### WORK ITEM
Look over the lines below. Report each one that includes the string "actions".

### RECORDS SHOWN
________________

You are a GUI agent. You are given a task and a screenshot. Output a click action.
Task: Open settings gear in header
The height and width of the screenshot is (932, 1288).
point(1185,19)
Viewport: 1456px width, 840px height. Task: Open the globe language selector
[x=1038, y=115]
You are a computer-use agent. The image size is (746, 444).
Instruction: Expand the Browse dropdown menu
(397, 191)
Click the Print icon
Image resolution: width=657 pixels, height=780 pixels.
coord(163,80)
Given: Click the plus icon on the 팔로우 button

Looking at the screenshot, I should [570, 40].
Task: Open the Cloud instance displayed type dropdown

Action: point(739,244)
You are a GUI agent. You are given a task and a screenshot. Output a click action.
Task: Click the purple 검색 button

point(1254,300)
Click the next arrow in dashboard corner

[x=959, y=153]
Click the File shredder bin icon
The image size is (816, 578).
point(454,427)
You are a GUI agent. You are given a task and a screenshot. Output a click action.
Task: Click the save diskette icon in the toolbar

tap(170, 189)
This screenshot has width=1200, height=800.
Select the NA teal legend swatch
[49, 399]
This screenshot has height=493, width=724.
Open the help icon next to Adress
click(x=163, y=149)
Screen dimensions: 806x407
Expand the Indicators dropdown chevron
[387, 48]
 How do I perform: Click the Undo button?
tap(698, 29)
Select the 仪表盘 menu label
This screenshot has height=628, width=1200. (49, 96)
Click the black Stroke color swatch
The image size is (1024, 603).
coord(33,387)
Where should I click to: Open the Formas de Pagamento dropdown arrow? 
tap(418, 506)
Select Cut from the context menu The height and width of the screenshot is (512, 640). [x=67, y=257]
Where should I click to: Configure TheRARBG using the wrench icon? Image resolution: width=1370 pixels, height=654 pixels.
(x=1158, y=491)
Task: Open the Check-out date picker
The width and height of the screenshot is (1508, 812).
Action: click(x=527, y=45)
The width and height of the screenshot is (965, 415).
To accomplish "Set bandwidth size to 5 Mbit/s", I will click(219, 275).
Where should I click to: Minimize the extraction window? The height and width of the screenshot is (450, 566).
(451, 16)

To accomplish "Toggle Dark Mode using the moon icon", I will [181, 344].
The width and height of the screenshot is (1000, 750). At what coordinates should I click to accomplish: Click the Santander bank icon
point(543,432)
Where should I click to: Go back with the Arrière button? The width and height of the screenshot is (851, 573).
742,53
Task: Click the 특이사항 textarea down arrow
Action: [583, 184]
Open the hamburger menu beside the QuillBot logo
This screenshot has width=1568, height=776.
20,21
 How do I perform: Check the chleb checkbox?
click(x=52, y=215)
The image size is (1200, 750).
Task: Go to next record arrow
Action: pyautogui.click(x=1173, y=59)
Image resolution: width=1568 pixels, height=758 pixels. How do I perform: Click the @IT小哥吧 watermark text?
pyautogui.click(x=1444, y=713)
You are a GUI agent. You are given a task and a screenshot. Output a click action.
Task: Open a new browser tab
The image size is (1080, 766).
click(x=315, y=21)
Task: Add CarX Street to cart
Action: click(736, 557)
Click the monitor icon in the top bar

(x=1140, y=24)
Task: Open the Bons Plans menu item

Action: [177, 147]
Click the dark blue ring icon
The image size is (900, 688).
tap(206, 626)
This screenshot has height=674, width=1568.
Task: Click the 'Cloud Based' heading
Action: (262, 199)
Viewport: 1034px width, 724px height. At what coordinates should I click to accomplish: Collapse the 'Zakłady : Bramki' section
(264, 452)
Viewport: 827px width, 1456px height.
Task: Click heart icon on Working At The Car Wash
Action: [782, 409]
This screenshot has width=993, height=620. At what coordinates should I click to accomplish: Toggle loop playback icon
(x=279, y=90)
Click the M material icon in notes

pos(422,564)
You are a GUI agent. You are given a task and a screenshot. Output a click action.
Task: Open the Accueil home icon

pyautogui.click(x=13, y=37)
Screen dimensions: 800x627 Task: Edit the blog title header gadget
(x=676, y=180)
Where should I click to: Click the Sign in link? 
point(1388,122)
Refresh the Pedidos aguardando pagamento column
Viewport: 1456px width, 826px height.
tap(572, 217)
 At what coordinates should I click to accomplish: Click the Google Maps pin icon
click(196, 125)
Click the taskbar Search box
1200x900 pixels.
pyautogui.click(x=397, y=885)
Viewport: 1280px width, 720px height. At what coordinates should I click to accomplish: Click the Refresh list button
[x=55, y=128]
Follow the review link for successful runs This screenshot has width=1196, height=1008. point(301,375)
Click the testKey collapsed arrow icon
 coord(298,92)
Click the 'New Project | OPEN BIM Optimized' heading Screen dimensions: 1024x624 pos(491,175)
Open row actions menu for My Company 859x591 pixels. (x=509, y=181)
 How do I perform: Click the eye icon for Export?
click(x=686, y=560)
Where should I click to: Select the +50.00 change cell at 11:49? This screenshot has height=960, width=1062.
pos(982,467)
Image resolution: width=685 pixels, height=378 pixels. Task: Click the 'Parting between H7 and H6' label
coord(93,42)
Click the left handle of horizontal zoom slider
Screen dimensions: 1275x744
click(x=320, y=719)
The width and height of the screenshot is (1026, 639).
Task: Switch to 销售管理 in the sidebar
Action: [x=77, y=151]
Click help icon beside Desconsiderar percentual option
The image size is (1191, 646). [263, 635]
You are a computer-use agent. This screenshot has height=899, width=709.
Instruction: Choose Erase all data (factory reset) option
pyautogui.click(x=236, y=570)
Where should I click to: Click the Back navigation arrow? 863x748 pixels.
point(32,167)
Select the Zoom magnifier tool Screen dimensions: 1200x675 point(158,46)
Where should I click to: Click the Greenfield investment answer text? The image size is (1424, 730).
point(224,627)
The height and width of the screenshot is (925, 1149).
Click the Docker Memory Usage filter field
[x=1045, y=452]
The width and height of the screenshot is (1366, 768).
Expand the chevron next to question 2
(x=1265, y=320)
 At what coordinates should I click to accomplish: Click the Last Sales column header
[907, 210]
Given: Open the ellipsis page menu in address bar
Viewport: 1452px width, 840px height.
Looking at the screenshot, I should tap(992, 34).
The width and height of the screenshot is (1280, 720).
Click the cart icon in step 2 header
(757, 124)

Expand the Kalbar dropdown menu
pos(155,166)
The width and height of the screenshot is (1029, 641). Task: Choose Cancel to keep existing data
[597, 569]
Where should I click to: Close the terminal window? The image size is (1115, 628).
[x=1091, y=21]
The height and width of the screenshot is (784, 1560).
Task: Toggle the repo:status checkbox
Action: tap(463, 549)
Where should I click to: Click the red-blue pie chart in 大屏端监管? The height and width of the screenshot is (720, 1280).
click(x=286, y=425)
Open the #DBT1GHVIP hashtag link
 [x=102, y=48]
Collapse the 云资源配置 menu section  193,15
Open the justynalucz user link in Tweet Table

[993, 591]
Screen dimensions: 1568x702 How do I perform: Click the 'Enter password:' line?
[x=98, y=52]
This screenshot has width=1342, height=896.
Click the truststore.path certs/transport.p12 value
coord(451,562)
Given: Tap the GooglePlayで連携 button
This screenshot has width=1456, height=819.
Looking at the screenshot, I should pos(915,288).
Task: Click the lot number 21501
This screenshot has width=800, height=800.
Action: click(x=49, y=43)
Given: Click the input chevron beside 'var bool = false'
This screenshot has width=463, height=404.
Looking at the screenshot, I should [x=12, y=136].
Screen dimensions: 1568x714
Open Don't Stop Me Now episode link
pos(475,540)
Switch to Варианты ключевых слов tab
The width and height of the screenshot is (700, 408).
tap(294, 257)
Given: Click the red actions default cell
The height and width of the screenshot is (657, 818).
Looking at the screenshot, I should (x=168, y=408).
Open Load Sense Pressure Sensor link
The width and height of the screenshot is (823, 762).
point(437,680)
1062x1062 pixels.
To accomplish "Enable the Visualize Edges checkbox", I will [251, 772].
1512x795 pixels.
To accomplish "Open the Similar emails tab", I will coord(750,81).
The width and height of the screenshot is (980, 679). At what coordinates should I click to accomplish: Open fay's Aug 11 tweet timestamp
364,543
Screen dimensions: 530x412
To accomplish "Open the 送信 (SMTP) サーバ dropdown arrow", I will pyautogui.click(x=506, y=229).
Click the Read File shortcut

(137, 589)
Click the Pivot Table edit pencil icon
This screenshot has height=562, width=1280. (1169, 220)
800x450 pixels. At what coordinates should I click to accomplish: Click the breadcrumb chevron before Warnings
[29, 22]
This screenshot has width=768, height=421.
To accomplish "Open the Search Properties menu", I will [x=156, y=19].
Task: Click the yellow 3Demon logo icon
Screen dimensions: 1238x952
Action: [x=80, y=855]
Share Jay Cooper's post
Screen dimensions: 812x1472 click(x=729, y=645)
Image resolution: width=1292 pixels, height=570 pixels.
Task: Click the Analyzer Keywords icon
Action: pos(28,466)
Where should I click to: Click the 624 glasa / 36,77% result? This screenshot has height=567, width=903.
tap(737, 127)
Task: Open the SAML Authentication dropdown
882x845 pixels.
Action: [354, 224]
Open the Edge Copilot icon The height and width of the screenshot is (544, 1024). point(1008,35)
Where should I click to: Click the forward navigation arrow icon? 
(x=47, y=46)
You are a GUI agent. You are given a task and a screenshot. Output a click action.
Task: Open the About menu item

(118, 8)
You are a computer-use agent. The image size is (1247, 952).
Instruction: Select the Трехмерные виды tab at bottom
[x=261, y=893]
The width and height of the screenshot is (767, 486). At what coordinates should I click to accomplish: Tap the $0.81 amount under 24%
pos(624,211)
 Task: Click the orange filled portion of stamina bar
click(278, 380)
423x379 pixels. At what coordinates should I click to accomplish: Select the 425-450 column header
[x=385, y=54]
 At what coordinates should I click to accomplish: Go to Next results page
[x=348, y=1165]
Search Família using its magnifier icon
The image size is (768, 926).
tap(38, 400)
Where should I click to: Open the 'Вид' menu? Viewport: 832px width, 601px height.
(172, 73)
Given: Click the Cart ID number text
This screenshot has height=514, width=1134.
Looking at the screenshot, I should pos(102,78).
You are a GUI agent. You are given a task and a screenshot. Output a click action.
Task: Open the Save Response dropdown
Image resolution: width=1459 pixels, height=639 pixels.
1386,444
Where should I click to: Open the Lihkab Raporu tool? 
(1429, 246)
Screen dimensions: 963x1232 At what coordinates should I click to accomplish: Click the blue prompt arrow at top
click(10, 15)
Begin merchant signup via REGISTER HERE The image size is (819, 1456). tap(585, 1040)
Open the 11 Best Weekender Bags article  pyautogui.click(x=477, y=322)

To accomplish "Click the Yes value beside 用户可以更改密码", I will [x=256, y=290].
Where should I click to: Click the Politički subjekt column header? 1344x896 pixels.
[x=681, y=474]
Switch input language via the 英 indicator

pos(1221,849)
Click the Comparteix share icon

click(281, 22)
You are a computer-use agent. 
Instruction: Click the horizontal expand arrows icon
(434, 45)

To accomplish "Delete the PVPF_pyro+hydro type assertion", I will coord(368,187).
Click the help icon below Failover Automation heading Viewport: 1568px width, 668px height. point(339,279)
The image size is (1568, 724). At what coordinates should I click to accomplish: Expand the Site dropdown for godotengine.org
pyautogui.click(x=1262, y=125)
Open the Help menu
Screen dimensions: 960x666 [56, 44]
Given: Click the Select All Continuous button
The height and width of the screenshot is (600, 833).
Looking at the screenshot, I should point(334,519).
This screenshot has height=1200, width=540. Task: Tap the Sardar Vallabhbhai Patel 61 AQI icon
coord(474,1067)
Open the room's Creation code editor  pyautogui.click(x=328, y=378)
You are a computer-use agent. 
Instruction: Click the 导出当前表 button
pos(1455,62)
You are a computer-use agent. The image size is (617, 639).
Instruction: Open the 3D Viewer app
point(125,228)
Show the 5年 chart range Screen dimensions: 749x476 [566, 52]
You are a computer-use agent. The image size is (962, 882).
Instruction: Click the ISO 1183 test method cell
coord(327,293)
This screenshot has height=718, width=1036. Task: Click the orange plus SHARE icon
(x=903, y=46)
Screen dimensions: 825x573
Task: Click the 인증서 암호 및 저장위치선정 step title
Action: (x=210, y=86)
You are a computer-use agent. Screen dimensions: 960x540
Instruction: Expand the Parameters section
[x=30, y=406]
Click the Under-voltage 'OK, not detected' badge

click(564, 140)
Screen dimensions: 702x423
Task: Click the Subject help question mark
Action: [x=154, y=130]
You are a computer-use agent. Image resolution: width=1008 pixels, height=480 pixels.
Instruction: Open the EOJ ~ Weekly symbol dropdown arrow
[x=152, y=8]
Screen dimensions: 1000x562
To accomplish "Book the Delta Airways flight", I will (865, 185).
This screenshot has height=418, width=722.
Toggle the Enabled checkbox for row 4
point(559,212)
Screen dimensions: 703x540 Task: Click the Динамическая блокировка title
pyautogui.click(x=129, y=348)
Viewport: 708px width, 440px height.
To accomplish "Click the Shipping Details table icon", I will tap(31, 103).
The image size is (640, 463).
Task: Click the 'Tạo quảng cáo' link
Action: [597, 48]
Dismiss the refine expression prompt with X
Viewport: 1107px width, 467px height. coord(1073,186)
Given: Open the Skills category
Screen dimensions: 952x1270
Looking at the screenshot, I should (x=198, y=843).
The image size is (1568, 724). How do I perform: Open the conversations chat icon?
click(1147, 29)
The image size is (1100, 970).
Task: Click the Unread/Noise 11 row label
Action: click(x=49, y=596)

________________

### YOUR SOLUTION
Open row actions menu for My Company 859x591 pixels. (x=509, y=181)
Given: Click the red actions default cell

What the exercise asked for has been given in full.